Vício em tecnologia: seremos dependentes das máquinas?
Enviada em 16/05/2025
O escritor Huxley, na obra Admirável Mundo Novo, retrata uma sociedade futurista em que os indivíduos são controlados por meio da tecnologia e condicionados a evitar o sofrimento. A crítica presente no livro se aproxima da realidade atual, em que o uso excessivo de máquinas começa a comprometer a autonomia e as relações humanas. Redes sociais, aparelhos eletrônicos e assistentes virtuais estão cada vez mais presentes no dia a dia, embora a tecnologia possa ser usado como ferramenta de extensão da cidadania, ela está trazendo danos as relações humanas, e compromete a autonomia humana.
Diante desse cenário, as redes sociais, são reflexo do mundo globalizado. Estes unem pessoas e ajudam na transmissão de informações entre todo o globo. Todavia o que foi criado para unir e compartilhar, está gerando danos na relações humanas, com muitos tendo dificuldades de interagir no mundo real, sendo pautado pelo escritor Sherry Turkle “Estamos juntos, mas sozinhos.”.
Em segunda análise, é notório que a tecnologia possa ser um aliado dos seres humanos, contudo, muitos estão utilizando de forma indevida assistentes digitais, como usar para colar em atividades disciplinares e até mesmo realizar trabalhos humanos, embora assistentes digitais foram criadas para ajudar, elas devem ser usadas apenas para auxiliar, sendo abordado por Hannah Arendt “O trabalho é essencial para a realização humana. Quando se transfere essa função para máquinas, corre-se o risco de esvaziar o sentido da ação e da responsabilidade individual.”
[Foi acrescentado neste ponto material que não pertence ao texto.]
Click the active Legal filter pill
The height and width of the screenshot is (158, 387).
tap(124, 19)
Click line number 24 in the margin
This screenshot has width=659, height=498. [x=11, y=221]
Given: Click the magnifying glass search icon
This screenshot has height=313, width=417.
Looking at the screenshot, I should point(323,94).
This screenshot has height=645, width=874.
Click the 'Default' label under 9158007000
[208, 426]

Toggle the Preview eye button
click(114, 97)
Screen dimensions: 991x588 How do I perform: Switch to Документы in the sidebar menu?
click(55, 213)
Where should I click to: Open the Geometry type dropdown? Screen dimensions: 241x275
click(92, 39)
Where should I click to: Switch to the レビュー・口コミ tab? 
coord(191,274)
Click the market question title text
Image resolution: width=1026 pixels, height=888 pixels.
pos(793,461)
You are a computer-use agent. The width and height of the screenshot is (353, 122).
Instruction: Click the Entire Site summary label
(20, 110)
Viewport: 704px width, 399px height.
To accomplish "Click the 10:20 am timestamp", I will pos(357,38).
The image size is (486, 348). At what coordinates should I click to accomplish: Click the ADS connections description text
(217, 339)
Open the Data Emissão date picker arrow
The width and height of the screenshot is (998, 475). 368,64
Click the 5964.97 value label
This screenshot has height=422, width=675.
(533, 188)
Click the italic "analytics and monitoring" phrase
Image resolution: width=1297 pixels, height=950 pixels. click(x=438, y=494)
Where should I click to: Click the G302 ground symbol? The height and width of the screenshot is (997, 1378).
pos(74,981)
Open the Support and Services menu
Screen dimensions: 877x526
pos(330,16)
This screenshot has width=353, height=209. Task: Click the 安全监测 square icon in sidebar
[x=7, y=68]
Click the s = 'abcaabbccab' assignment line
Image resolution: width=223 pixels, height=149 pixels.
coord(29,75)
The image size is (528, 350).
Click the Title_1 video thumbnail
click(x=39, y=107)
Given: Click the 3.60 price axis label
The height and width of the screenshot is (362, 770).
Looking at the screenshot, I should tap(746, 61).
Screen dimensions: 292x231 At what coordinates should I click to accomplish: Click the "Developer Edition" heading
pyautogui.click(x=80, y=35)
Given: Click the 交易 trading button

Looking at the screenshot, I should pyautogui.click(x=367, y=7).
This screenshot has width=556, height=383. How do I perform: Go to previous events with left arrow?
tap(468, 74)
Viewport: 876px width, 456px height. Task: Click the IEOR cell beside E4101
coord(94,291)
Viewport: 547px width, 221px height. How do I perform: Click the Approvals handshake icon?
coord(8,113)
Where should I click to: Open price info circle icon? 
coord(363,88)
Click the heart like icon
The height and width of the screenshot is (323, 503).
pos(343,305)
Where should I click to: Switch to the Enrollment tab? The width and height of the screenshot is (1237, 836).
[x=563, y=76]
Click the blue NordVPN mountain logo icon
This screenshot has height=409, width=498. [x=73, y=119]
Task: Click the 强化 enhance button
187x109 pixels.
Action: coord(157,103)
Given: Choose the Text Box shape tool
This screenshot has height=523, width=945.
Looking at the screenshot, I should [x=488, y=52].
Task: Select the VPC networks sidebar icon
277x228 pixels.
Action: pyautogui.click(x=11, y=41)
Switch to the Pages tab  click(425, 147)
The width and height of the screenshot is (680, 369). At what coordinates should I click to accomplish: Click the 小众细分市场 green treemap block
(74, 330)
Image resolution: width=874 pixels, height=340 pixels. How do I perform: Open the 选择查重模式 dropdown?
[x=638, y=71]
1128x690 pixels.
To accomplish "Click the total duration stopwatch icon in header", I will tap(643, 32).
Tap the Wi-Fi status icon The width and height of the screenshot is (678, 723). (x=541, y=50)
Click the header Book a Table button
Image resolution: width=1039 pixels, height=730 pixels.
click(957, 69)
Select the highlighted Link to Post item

Desse modo, a fim de solucionar esse impasse, é necessária a mobilização de certos agentes, empenhados a debater acerca da dependência humana na tecnologia, cabe ao Ministério da Comunicação, portanto explicar sobre os riscos que causa nos humanos com a dependência nas máquinas, por intermédio de cartazes digitais e palestras, com auxilio das escolas e o Ministério da Educação. Espera-se, com isso, que a tecnologia possa ser usada para auxiliar à todos e não afastar os humanos um com os outros, “O trabalho é essencial para a realização humana. Quando se transfere essa função para máquinas, corre-se o risco de esvaziar o sentido da ação e da responsabilidade individual.”.